AIM OF THE TASK: Find every line in the material below that contains the word "Select", and copy each of those lines.

MATERIAL TO PROCESS:
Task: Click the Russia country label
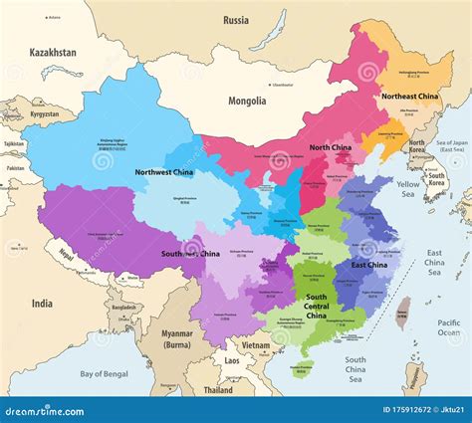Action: pyautogui.click(x=236, y=20)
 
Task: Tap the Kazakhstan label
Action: pyautogui.click(x=52, y=52)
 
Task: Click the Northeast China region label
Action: pyautogui.click(x=410, y=96)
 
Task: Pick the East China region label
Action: pyautogui.click(x=370, y=265)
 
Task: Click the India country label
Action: pyautogui.click(x=41, y=303)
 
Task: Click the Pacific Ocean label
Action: pyautogui.click(x=447, y=328)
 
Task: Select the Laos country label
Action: pyautogui.click(x=231, y=360)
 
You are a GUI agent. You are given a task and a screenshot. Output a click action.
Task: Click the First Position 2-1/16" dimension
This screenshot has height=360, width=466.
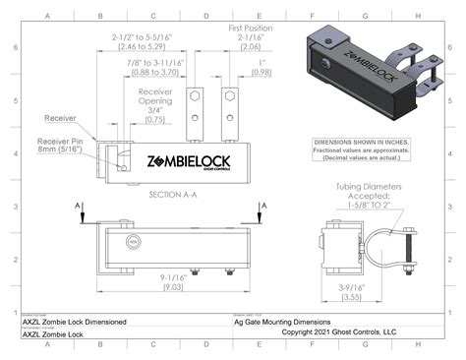click(x=251, y=36)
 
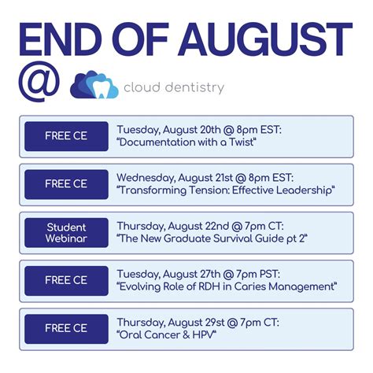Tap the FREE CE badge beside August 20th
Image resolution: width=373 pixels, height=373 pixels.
click(66, 136)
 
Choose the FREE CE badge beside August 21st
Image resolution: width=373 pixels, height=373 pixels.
click(66, 184)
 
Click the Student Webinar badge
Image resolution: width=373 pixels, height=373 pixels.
click(66, 232)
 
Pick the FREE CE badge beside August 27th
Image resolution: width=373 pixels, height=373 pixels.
click(66, 280)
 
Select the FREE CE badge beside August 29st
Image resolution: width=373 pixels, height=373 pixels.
click(66, 328)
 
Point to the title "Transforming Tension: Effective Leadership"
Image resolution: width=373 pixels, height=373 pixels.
click(225, 191)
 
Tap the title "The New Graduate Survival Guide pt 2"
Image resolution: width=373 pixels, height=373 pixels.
click(211, 239)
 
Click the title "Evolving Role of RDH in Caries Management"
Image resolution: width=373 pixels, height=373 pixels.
click(227, 287)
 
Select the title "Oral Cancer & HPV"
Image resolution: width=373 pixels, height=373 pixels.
click(167, 335)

OUTPUT FOR THIS TASK:
Task: Select the Laos country label
Select the FREE CE badge beside August 29st
Select the title "Oral Cancer & HPV"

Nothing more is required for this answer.